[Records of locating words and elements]
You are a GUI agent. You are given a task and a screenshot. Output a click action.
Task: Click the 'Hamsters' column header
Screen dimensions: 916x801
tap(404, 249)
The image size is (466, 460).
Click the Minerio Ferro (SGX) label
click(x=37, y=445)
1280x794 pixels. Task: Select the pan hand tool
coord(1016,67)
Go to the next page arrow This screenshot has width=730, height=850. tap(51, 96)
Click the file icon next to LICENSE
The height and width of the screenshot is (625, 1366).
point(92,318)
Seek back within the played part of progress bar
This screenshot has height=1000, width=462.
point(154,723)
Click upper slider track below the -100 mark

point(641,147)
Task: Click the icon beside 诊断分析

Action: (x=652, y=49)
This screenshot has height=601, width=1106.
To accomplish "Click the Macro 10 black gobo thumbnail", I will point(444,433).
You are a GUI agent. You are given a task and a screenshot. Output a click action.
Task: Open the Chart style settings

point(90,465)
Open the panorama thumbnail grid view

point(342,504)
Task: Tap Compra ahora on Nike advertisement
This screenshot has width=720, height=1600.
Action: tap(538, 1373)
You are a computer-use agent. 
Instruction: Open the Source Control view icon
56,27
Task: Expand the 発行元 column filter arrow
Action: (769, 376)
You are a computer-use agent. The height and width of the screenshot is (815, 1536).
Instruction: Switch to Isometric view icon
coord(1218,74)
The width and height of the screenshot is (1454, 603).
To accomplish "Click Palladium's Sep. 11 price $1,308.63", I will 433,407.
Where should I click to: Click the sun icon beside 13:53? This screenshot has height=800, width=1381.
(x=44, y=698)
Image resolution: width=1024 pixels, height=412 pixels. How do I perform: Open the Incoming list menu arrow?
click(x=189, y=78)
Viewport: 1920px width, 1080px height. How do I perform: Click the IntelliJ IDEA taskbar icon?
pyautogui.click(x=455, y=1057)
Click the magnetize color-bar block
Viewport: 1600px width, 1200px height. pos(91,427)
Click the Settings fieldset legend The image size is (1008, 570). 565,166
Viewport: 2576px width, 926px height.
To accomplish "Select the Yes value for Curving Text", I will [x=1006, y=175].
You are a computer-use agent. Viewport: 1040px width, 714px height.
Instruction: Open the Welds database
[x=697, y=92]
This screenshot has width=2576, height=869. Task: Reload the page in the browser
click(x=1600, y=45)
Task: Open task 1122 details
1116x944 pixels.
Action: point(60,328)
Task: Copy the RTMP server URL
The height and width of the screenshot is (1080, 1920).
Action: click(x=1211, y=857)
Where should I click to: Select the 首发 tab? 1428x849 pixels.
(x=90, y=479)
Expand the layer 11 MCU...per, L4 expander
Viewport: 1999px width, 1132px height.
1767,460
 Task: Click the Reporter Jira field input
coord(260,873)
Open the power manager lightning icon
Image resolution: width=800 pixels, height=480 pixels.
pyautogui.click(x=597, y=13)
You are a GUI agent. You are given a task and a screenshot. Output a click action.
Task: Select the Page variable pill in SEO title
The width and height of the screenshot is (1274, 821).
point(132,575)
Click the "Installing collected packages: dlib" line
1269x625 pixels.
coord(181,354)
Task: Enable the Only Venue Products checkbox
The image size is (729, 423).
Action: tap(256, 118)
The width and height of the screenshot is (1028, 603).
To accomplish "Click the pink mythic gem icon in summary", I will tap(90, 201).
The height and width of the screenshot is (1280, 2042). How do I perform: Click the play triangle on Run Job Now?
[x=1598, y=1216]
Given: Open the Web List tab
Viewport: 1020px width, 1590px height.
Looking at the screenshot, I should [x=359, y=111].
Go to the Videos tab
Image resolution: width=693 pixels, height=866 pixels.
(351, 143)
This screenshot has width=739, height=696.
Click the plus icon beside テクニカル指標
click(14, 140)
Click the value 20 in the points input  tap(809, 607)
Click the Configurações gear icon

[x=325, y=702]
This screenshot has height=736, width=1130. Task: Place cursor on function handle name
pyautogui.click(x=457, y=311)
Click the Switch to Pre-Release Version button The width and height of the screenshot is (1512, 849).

What you are asked to do: Write out all of the lines above word for word, with nothing changed.

Exercise solution:
You are a GUI agent. You are given a task and a screenshot. Output a click action.
Task: Click the 'Hamsters' column header
Screen dimensions: 916x801
tap(404, 249)
The image size is (466, 460).
Click the Minerio Ferro (SGX) label
click(x=37, y=445)
1280x794 pixels. Task: Select the pan hand tool
coord(1016,67)
Go to the next page arrow This screenshot has width=730, height=850. tap(51, 96)
Click the file icon next to LICENSE
The height and width of the screenshot is (625, 1366).
point(92,318)
Seek back within the played part of progress bar
This screenshot has height=1000, width=462.
point(154,723)
Click upper slider track below the -100 mark

point(641,147)
Task: Click the icon beside 诊断分析

Action: (x=652, y=49)
This screenshot has height=601, width=1106.
To accomplish "Click the Macro 10 black gobo thumbnail", I will point(444,433).
You are a GUI agent. You are given a task and a screenshot. Output a click action.
Task: Open the Chart style settings

point(90,465)
Open the panorama thumbnail grid view

point(342,504)
Task: Tap Compra ahora on Nike advertisement
This screenshot has width=720, height=1600.
Action: tap(538, 1373)
You are a computer-use agent. 
Instruction: Open the Source Control view icon
56,27
Task: Expand the 発行元 column filter arrow
Action: (769, 376)
You are a computer-use agent. The height and width of the screenshot is (815, 1536).
Instruction: Switch to Isometric view icon
coord(1218,74)
The width and height of the screenshot is (1454, 603).
To accomplish "Click Palladium's Sep. 11 price $1,308.63", I will 433,407.
Where should I click to: Click the sun icon beside 13:53? This screenshot has height=800, width=1381.
(x=44, y=698)
Image resolution: width=1024 pixels, height=412 pixels. How do I perform: Open the Incoming list menu arrow?
click(x=189, y=78)
Viewport: 1920px width, 1080px height. How do I perform: Click the IntelliJ IDEA taskbar icon?
pyautogui.click(x=455, y=1057)
Click the magnetize color-bar block
Viewport: 1600px width, 1200px height. pos(91,427)
Click the Settings fieldset legend The image size is (1008, 570). 565,166
Viewport: 2576px width, 926px height.
To accomplish "Select the Yes value for Curving Text", I will [x=1006, y=175].
You are a computer-use agent. Viewport: 1040px width, 714px height.
Instruction: Open the Welds database
[x=697, y=92]
This screenshot has width=2576, height=869. Task: Reload the page in the browser
click(x=1600, y=45)
Task: Open task 1122 details
1116x944 pixels.
Action: point(60,328)
Task: Copy the RTMP server URL
The height and width of the screenshot is (1080, 1920).
Action: click(x=1211, y=857)
Where should I click to: Select the 首发 tab? 1428x849 pixels.
(x=90, y=479)
Expand the layer 11 MCU...per, L4 expander
Viewport: 1999px width, 1132px height.
1767,460
 Task: Click the Reporter Jira field input
coord(260,873)
Open the power manager lightning icon
Image resolution: width=800 pixels, height=480 pixels.
pyautogui.click(x=597, y=13)
You are a GUI agent. You are given a task and a screenshot. Output a click action.
Task: Select the Page variable pill in SEO title
The width and height of the screenshot is (1274, 821).
point(132,575)
Click the "Installing collected packages: dlib" line
1269x625 pixels.
coord(181,354)
Task: Enable the Only Venue Products checkbox
The image size is (729, 423).
Action: tap(256, 118)
The width and height of the screenshot is (1028, 603).
To accomplish "Click the pink mythic gem icon in summary", I will tap(90, 201).
The height and width of the screenshot is (1280, 2042). How do I perform: Click the play triangle on Run Job Now?
[x=1598, y=1216]
Given: Open the Web List tab
Viewport: 1020px width, 1590px height.
Looking at the screenshot, I should [x=359, y=111].
Go to the Videos tab
Image resolution: width=693 pixels, height=866 pixels.
(351, 143)
This screenshot has width=739, height=696.
Click the plus icon beside テクニカル指標
click(14, 140)
Click the value 20 in the points input  tap(809, 607)
Click the Configurações gear icon

[x=325, y=702]
This screenshot has height=736, width=1130. Task: Place cursor on function handle name
pyautogui.click(x=457, y=311)
Click the Switch to Pre-Release Version button The width and height of the screenshot is (1512, 849).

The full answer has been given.